TASK STATEMENT :: Reproduce, please, the line that holds "Click the Fill Color palette icon in the menu" and all later lines through the end of the entries below, exactly; omit pictures.

Dataset entries ::

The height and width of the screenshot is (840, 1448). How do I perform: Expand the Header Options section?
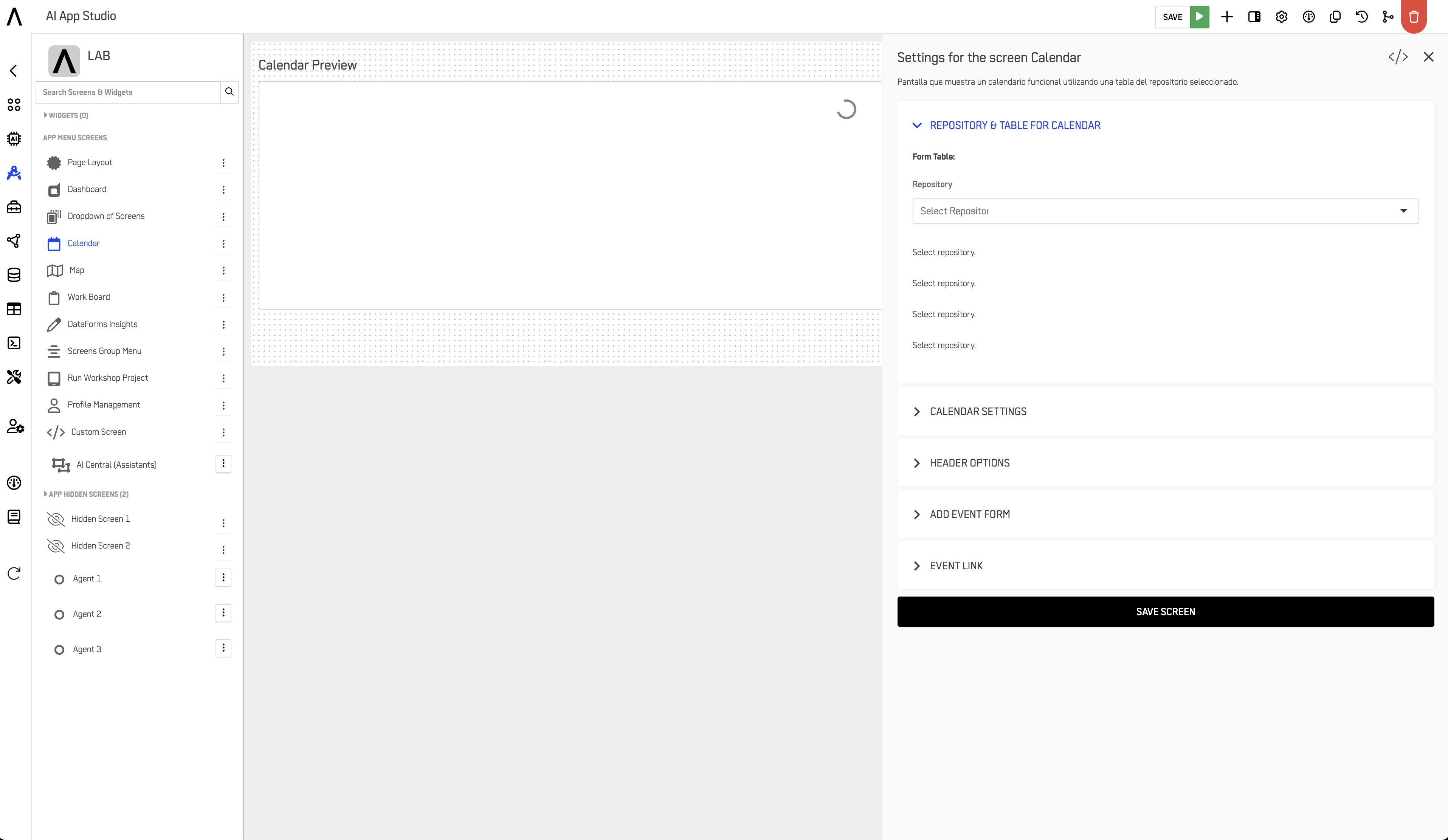[x=969, y=463]
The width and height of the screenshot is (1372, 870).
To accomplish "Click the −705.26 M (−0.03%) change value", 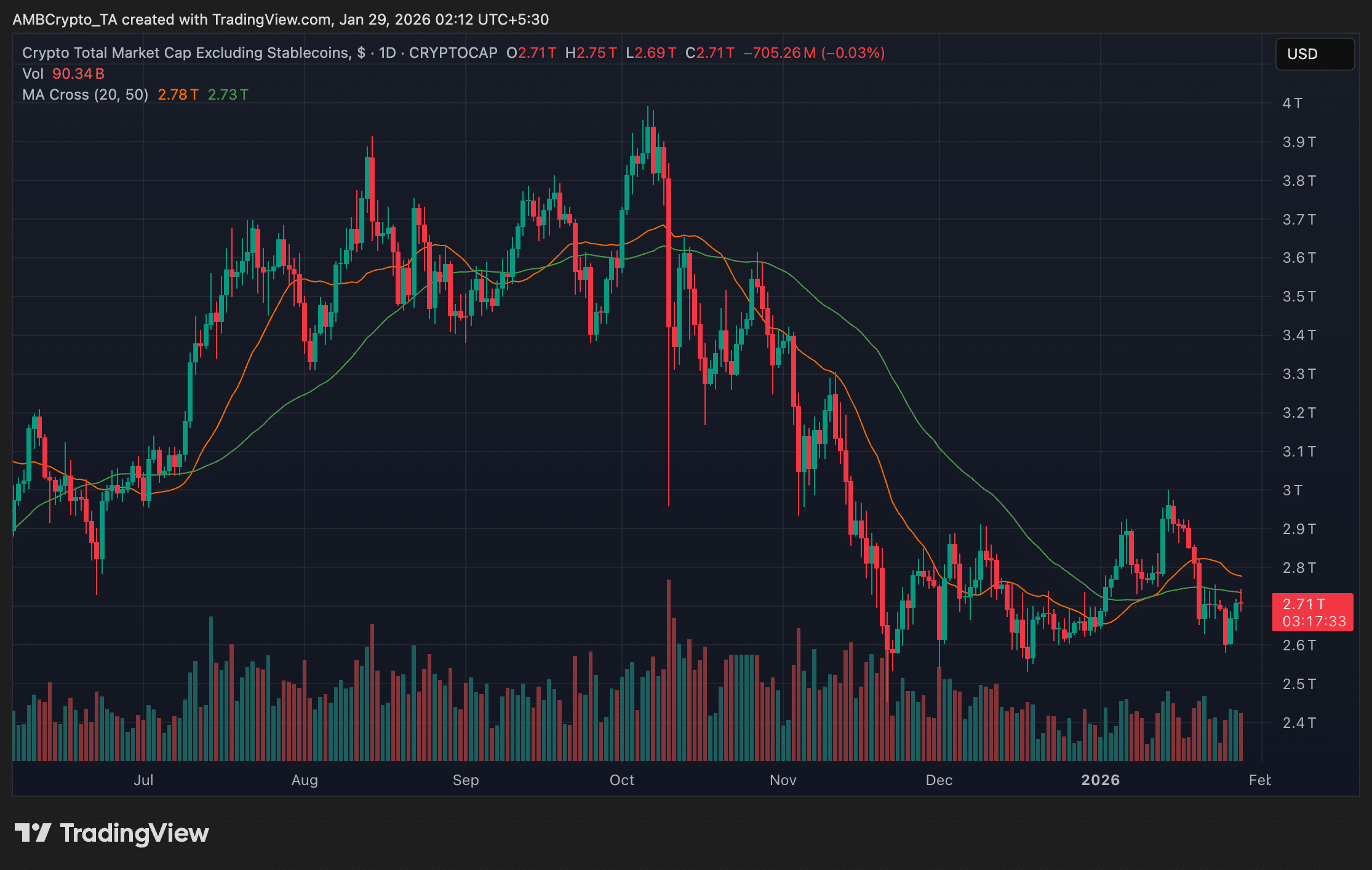I will point(814,53).
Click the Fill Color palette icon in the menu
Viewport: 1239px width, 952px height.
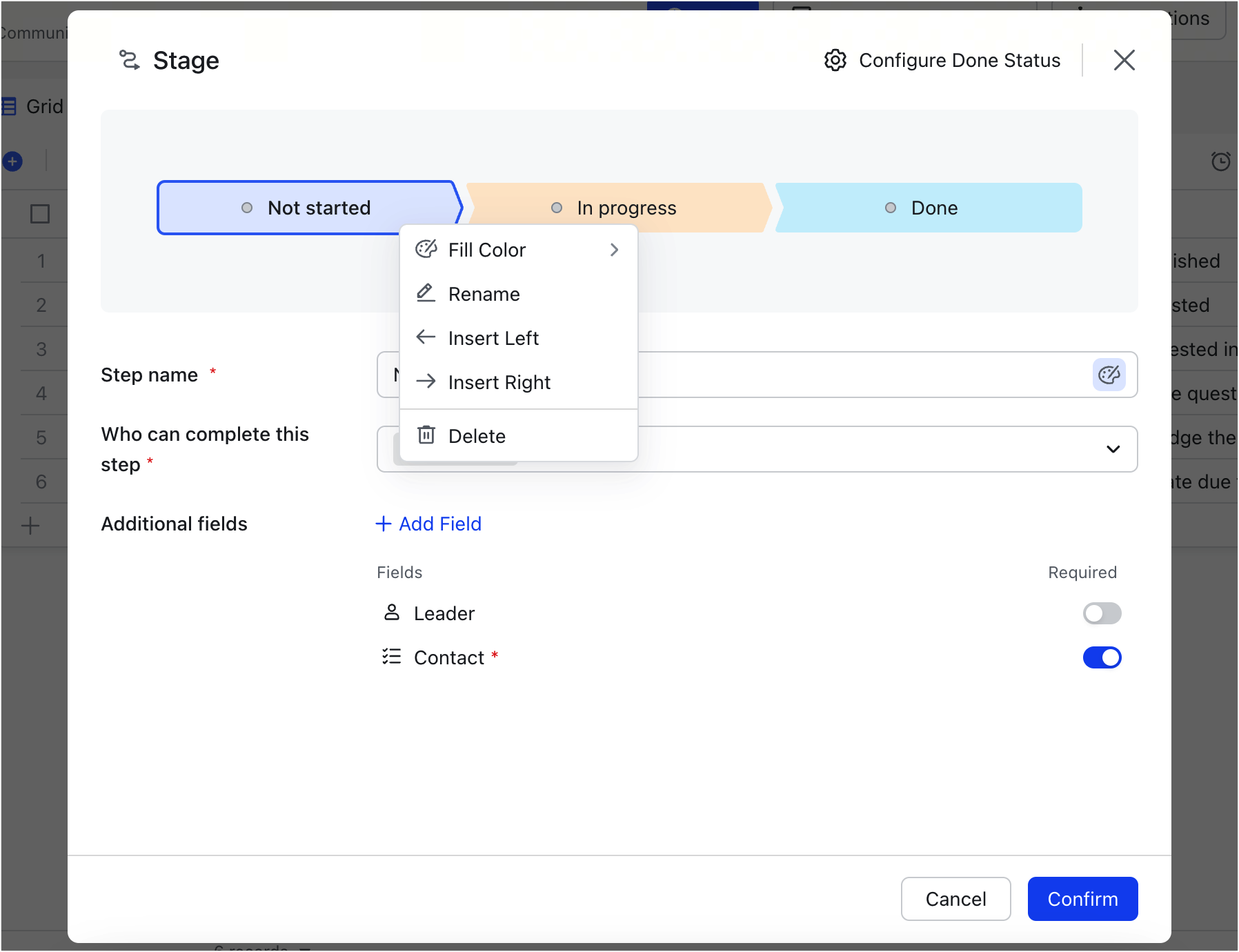(426, 250)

ANSWER SPACE ::
Click the Fill Color palette icon in the menu
Viewport: 1239px width, 952px height.
(426, 250)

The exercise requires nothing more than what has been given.